02

2年生に上がってすぐの5月に、先生が気まぐれで席替えをした。

「あ、前の席治くんなんや〜。よろしくね」

にこにこと人のいい笑顔を浮かべて挨拶をしてきたのは名字さんで、1年の時ツムと同じクラスだった子だ。

艶やかな銀髪と切長の目、見る人の目を惹く容姿だったのでよく覚えている。

「こちらこそよろしくな」

「治くんの後ろでラッキー」

「なんで?」

「治くん背大きいから私が隠れるやろ?寝てるのバレなそうやん」

寝るのが大前提で話す名字さんに「授業くらいは起きて聞いたらどうなん」と笑って返したら「治くんも寝とんの知ってるで〜」と脇腹をつつかれた。

「なにすんねん!」

「あ、苦手?今度から寝てたらつついたろうかな〜」

名字さんと話すのは気楽で楽しかった。

見た目は美人なのに、中身はまるで悪戯好きの小学生男子で決して異性を感じさせることはない。

授業中俺が舟を漕いでいれば本当につついてくるし、昼休みに寝ていれば顔に落書きをされることもあった。

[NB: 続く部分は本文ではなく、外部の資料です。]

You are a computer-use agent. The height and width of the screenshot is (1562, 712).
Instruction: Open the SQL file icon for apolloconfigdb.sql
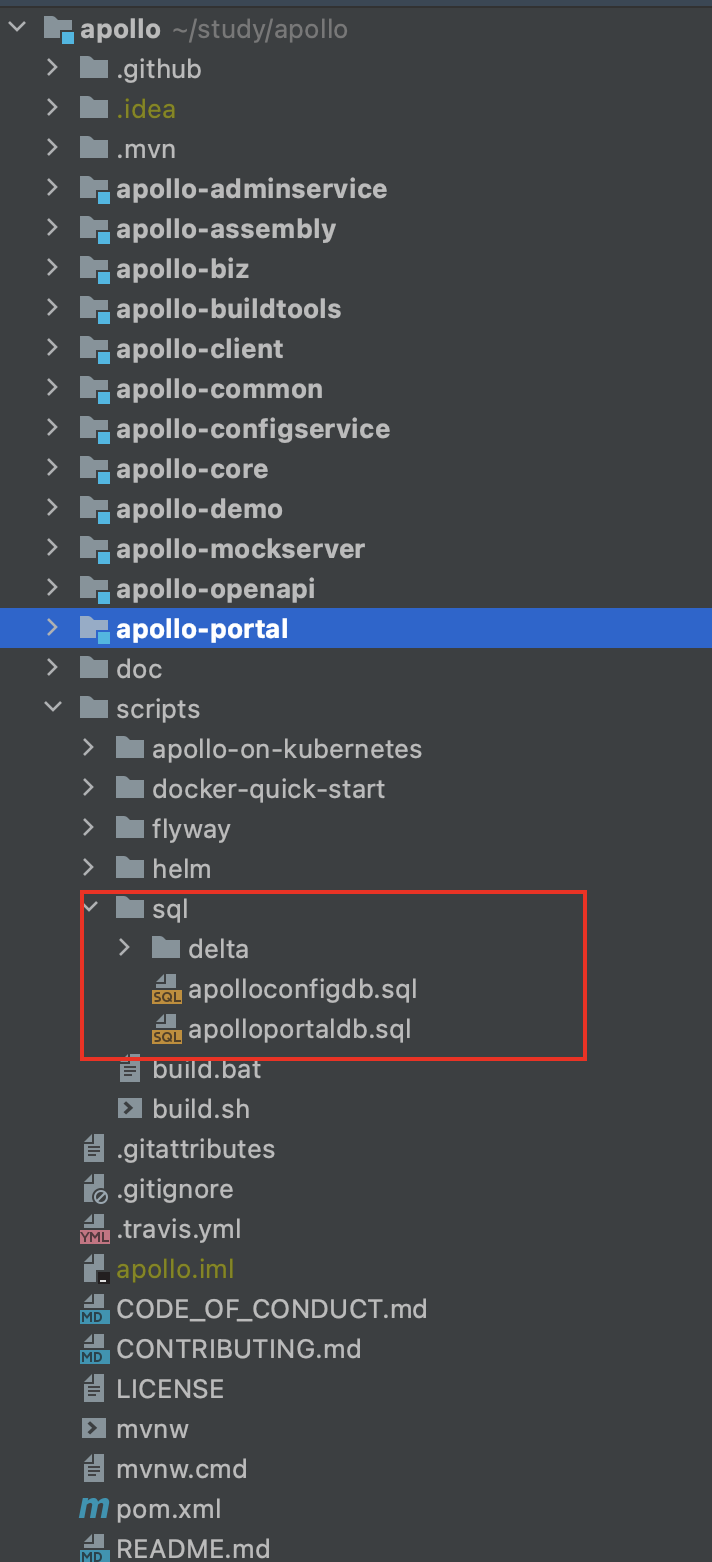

でも、何故か不快な感じはなくてそういう時はこちらも遠慮なくやり返した。

お互いの顔を鏡でみて笑うことだってあったし、気づかないで授業を受けて先生に笑われることもあった。

名字さんが後ろの席になってからクラスで過ごすのが楽しくなって、気がつけば名字さんと一緒にいる時間が多くなった。